YOUR OBJECTIVE => Reproduce the passage below on Presbyterianism and predestination word for word, in full.

READING PASSAGE =>
<<<<

In the articles inserted in the former series of this Journal on Presbyterianism, we attacked that system in its very foundation, and proved that it has no support but the imagination and sophistry of its authors. This, in reality, is all that is necessary for its complete and entire refutation ; for when the foundation is taken away, the superstructure must fall of

itself. Nevertheless, in order the better to expose the folly and absurdity of sectarians, we will go farther, and take up and refute the several Presbyterian doctrines in detail. This, though not absolutely necessary, may not be altogether useless.

In our present article, we shall select for examination the Presbyterian dogma of predestination and fatalism. The errors heretofore refuted, with insignificant exceptions, are common to all classes of Protestants ; but this error is very nearly peculiar to Presbyterians, and that by which they are chiefly distinguished from other sects.

>>>>

MATERIAL =>
<<<<

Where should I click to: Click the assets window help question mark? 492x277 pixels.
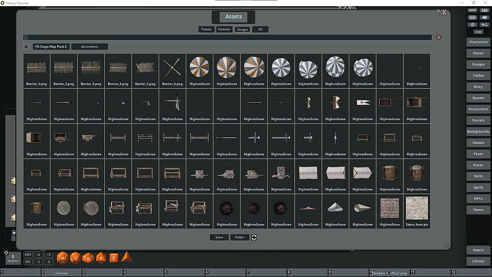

>>>>

IN RESPONSE =>
In the articles inserted in the former series of this Journal on Presbyterianism, we attacked that system in its very foundation, and proved that it has no support but the imagination and sophistry of its authors. This, in reality, is all that is necessary for its complete and entire refutation ; for when the foundation is taken away, the superstructure must fall of

itself. Nevertheless, in order the better to expose the folly and absurdity of sectarians, we will go farther, and take up and refute the several Presbyterian doctrines in detail. This, though not absolutely necessary, may not be altogether useless.

In our present article, we shall select for examination the Presbyterian dogma of predestination and fatalism. The errors heretofore refuted, with insignificant exceptions, are common to all classes of Protestants ; but this error is very nearly peculiar to Presbyterians, and that by which they are chiefly distinguished from other sects.